**What the task requires**
Two lines in the listing below mark the span: one contains "This screenshot has height=450, width=800." and one contains "This screenshot has height=500, width=994.". Reproduce both of them and everything between, exactly.

**Records**
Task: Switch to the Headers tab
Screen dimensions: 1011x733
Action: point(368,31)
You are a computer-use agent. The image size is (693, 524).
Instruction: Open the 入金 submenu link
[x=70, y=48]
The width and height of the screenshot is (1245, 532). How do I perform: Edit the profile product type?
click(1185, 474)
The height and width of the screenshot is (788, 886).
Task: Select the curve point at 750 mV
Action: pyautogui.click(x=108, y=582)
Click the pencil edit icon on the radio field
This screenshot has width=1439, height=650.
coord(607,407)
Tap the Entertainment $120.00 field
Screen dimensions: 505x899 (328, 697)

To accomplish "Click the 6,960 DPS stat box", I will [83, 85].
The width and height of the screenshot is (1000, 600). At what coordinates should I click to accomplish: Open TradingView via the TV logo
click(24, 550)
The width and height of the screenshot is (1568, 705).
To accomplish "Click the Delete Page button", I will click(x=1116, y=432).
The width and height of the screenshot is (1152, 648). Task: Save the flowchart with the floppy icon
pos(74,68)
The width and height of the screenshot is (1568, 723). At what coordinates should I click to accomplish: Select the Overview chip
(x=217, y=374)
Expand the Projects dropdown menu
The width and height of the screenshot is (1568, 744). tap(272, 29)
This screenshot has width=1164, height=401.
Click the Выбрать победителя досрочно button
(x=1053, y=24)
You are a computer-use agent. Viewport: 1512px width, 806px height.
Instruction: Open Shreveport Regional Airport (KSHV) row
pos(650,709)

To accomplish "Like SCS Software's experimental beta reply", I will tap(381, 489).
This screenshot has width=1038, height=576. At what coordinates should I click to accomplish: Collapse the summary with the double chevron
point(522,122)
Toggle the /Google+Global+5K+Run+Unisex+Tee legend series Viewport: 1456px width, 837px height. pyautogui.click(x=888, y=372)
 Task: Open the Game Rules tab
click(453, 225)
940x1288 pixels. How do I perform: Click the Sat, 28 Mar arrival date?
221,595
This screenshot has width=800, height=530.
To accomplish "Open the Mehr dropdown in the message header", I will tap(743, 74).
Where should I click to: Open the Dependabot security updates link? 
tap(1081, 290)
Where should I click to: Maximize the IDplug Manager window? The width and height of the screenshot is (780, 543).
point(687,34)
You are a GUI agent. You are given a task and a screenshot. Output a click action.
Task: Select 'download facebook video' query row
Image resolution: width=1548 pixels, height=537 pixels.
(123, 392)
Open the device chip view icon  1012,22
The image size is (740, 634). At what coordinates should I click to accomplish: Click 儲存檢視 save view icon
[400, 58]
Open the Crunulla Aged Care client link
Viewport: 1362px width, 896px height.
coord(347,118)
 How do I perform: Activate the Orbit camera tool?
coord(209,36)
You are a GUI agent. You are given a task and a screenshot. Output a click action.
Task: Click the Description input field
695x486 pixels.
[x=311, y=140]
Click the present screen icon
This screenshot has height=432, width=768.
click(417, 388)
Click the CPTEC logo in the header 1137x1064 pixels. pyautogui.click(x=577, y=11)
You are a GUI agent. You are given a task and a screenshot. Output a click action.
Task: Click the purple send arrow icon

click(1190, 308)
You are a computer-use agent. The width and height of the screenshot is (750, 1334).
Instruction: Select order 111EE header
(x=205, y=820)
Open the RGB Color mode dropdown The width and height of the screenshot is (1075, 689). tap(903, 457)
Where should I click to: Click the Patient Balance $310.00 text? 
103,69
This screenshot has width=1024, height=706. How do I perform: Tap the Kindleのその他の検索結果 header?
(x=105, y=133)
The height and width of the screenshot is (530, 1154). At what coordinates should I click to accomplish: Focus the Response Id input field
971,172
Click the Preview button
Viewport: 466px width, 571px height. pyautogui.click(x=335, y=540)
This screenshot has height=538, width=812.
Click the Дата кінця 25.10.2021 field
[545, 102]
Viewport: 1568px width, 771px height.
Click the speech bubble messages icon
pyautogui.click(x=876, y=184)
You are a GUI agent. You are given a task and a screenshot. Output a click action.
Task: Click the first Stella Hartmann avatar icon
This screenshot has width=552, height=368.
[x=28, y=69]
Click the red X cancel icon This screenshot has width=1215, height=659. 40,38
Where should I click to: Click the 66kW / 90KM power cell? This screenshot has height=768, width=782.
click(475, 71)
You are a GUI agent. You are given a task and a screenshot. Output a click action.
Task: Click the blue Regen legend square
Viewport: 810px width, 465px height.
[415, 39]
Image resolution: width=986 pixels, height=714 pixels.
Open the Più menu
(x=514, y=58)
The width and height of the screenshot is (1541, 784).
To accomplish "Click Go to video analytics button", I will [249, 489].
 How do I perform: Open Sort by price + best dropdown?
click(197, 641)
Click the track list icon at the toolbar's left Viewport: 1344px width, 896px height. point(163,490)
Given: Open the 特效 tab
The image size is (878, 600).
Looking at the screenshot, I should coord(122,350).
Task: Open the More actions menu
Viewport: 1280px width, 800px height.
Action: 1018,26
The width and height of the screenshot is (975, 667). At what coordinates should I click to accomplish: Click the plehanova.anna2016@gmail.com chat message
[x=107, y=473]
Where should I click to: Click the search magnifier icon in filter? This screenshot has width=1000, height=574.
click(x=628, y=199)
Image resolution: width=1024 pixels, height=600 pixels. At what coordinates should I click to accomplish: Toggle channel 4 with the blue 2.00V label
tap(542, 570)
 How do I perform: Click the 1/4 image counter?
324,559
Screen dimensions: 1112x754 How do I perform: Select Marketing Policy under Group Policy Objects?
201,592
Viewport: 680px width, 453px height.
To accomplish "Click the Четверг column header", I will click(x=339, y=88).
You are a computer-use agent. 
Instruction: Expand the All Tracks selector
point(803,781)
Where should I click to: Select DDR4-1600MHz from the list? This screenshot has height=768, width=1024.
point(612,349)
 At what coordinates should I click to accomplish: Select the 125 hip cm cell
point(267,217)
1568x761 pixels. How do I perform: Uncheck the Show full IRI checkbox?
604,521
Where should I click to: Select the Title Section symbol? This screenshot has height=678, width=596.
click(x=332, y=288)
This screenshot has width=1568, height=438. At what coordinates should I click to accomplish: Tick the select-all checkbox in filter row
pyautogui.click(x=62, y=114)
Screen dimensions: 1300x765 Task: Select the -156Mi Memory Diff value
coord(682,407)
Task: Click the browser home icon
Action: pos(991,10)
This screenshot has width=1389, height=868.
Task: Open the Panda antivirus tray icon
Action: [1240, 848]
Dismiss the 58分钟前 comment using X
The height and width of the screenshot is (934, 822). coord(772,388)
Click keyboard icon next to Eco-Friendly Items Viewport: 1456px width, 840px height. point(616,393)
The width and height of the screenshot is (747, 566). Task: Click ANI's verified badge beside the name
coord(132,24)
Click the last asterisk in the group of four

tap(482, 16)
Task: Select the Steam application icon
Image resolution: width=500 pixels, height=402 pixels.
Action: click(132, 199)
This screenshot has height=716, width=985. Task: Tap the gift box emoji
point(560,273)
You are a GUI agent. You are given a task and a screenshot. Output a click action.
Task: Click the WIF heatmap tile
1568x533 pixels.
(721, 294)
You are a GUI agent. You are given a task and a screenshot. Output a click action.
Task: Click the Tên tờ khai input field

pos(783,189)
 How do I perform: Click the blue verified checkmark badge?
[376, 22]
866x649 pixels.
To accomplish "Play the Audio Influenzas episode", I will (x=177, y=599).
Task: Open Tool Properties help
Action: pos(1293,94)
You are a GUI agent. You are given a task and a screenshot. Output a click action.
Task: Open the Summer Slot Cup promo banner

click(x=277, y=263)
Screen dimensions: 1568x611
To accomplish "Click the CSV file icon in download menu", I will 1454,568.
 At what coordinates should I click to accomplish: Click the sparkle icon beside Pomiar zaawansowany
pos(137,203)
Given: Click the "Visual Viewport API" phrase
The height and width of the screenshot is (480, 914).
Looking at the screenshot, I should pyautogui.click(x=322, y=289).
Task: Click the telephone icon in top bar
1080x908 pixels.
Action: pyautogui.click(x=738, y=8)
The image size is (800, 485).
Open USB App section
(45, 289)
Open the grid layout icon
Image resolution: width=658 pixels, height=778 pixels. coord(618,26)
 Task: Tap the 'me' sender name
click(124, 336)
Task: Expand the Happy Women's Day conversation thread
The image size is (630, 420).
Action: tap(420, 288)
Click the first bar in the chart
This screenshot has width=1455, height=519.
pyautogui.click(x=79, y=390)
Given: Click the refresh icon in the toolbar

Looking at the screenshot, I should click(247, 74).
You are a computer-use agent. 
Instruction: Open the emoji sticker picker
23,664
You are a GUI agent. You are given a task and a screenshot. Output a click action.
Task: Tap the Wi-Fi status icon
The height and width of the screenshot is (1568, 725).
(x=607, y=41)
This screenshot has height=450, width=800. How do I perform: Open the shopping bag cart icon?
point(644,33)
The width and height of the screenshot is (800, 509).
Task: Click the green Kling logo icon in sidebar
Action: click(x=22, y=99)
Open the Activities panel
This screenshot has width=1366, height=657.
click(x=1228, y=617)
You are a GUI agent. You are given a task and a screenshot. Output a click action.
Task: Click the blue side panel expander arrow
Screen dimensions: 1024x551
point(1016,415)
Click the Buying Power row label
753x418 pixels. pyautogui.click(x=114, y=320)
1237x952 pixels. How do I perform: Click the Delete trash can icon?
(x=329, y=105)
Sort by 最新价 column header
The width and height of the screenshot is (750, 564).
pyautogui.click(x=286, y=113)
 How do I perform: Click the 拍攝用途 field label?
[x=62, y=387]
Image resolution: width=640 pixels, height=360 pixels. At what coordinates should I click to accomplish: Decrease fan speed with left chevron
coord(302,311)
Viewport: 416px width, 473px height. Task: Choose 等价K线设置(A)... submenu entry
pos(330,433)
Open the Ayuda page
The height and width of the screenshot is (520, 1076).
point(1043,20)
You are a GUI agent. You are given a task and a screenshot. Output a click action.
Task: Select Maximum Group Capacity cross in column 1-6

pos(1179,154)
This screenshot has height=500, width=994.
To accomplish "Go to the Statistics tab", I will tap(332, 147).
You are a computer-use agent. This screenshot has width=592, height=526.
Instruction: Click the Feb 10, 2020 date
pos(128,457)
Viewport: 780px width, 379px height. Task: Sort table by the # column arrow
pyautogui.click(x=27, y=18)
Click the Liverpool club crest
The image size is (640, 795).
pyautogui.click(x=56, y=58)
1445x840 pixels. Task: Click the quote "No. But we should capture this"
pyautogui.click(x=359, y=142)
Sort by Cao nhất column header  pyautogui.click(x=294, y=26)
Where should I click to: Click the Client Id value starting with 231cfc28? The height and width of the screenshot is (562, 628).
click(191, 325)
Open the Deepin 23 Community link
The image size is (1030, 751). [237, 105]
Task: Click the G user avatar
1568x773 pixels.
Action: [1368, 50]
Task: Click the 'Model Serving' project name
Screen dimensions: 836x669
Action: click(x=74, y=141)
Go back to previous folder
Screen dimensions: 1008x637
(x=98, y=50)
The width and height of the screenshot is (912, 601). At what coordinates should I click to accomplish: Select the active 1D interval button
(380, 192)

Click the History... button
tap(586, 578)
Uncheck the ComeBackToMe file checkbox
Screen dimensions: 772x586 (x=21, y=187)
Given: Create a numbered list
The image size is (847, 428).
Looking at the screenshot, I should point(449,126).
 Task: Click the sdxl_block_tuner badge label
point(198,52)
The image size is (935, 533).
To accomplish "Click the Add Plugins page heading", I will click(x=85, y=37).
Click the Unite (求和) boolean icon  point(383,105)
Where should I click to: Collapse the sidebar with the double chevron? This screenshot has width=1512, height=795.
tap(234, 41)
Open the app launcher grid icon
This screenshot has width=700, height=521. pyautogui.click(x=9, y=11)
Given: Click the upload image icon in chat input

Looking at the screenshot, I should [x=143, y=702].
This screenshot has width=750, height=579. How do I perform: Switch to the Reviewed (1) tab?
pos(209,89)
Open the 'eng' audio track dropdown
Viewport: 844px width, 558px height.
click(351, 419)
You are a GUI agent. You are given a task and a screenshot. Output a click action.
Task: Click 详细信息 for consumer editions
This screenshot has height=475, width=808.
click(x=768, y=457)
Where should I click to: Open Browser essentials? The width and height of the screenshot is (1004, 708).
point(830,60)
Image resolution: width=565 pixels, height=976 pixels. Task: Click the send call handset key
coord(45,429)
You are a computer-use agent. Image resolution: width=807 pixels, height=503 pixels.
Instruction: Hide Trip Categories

**Completed task**
This screenshot has height=450, width=800. How do I perform: Open the shopping bag cart icon?
point(644,33)
The width and height of the screenshot is (800, 509).
Task: Click the green Kling logo icon in sidebar
Action: click(x=22, y=99)
Open the Activities panel
This screenshot has width=1366, height=657.
click(x=1228, y=617)
You are a GUI agent. You are given a task and a screenshot. Output a click action.
Task: Click the blue side panel expander arrow
Screen dimensions: 1024x551
point(1016,415)
Click the Buying Power row label
753x418 pixels. pyautogui.click(x=114, y=320)
1237x952 pixels. How do I perform: Click the Delete trash can icon?
(x=329, y=105)
Sort by 最新价 column header
The width and height of the screenshot is (750, 564).
pyautogui.click(x=286, y=113)
 How do I perform: Click the 拍攝用途 field label?
[x=62, y=387]
Image resolution: width=640 pixels, height=360 pixels. At what coordinates should I click to accomplish: Decrease fan speed with left chevron
coord(302,311)
Viewport: 416px width, 473px height. Task: Choose 等价K线设置(A)... submenu entry
pos(330,433)
Open the Ayuda page
The height and width of the screenshot is (520, 1076).
point(1043,20)
You are a GUI agent. You are given a task and a screenshot. Output a click action.
Task: Select Maximum Group Capacity cross in column 1-6

pos(1179,154)
This screenshot has height=500, width=994.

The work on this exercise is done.